Richard Rorty dá aula de sobriedade*


**Bernardo Carvalho

Terminou ontem, com a palestra do alemão Peter Sloterdijk, o ciclo Banco Nacional de Idéias, que tinha como tema "O Relativismo Enquanto Visão do Mundo".
 
O americano Richard Rorty, autor de "A Filosofia e o Espelho da Natureza" e um dos principais representantes do neopragmatismo nos EUA, destacou-se na noite de quinta-feira, não só pela clareza com que apresentou suas posições como pela aula de sobriedade e falta de afetação.

Rorty optou por uma forma direta que José Arthur Giannotti (USP), um dos debatedores da noite, classificou de "para o grande público", uma forma que estaria, segundo ele, passando por cima das questões mais técnicas.

Dentro do formato escolhido pelo ciclo (da palestra como espetáculo) e tendo em vista a maioria da platéia (os palestrantes não estavam falando para si mesmos e seus pares de departamento), não poderia haver opção mais adequada.

Isso não quer dizer que as teses de Rorty, um defensor do relativismo – ou, como ele prefere, do antidualismo e do antifundacionismo – não sejam passíveis de questionamento.
 
O próprio Giannotti, contrário ao ponto de vista do professor americano, chegou a levantar pontos bastante relevantes e conflitos dentro do discurso de Rorty, sem no entanto insistir neles. "O show hoje é do professor Rorty", disse.

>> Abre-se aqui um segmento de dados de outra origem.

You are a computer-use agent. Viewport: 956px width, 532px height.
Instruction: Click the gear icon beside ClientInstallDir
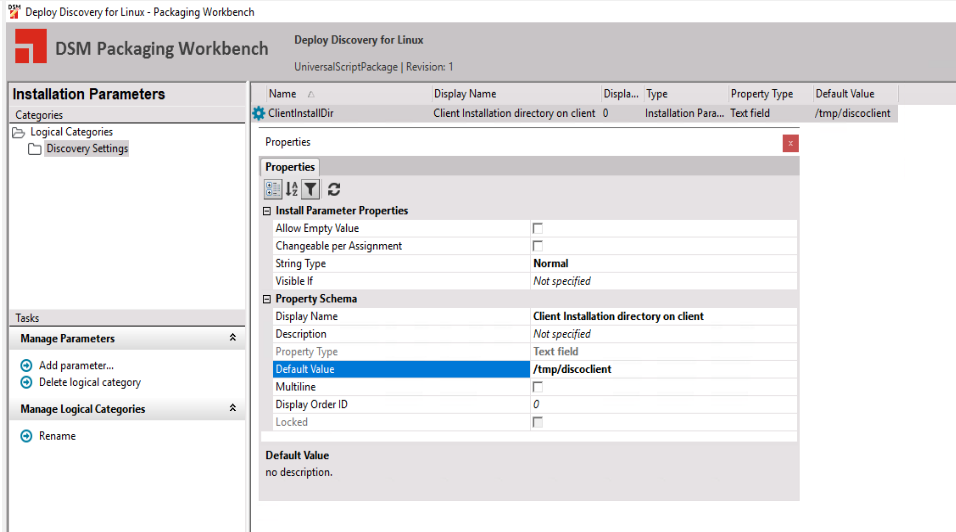[x=259, y=114]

O texto que Rorty preparou e leu, "Finding and Making" (descobrir e fazer), deixou clara a posição de neopragmatistas como ele, que tentam se livrar do vocabulário e das idéias platônicas e da metafísica. Tentam se libertar de distinções como realidade e aparência, objetividade e subjetividade etc.

Rorty propõe substituir as distinções entre o que é inventado ou descoberto, o que é falso ou verdadeiro, pelo que é mais útil ou menos útil na tentativa de servir a problemas e propósitos transitórios (históricos) com o objetivo de uma vida melhor, da felicidade (mais prazer e menos sofrimento) dos homens em sociedade.

"A questão não é mais se a mente humana está em contato com a realidade. A questão é qual o propósito de tal crença. Todas as partes da cultura (ciência, filosofia, literatura etc.) são instrumentos para fazer a vida melhor. As palavras e a linguagem são usadas para nossos interesses e necessidades. As distinções não fazem sentido", disse Rorty.

Giannotti questionou a idéia de se abolir a referencialidade da linguagem (perguntou se uma nova linguagem antiplatônica também não imporia seus objetos) e esse critério de utilidade no confronto com a história e a teoria nietzschiana.

* Texto originalmente publicado no Jornal Folha de São Paulo, no Caderno Ilustrada, em 21 de maio de 1994. Disponível em <http://www1.folha.uol.com.br/fsp/1994/5/21/ilustrada/10.html>. Acesso em 01/02/2015, 19:22.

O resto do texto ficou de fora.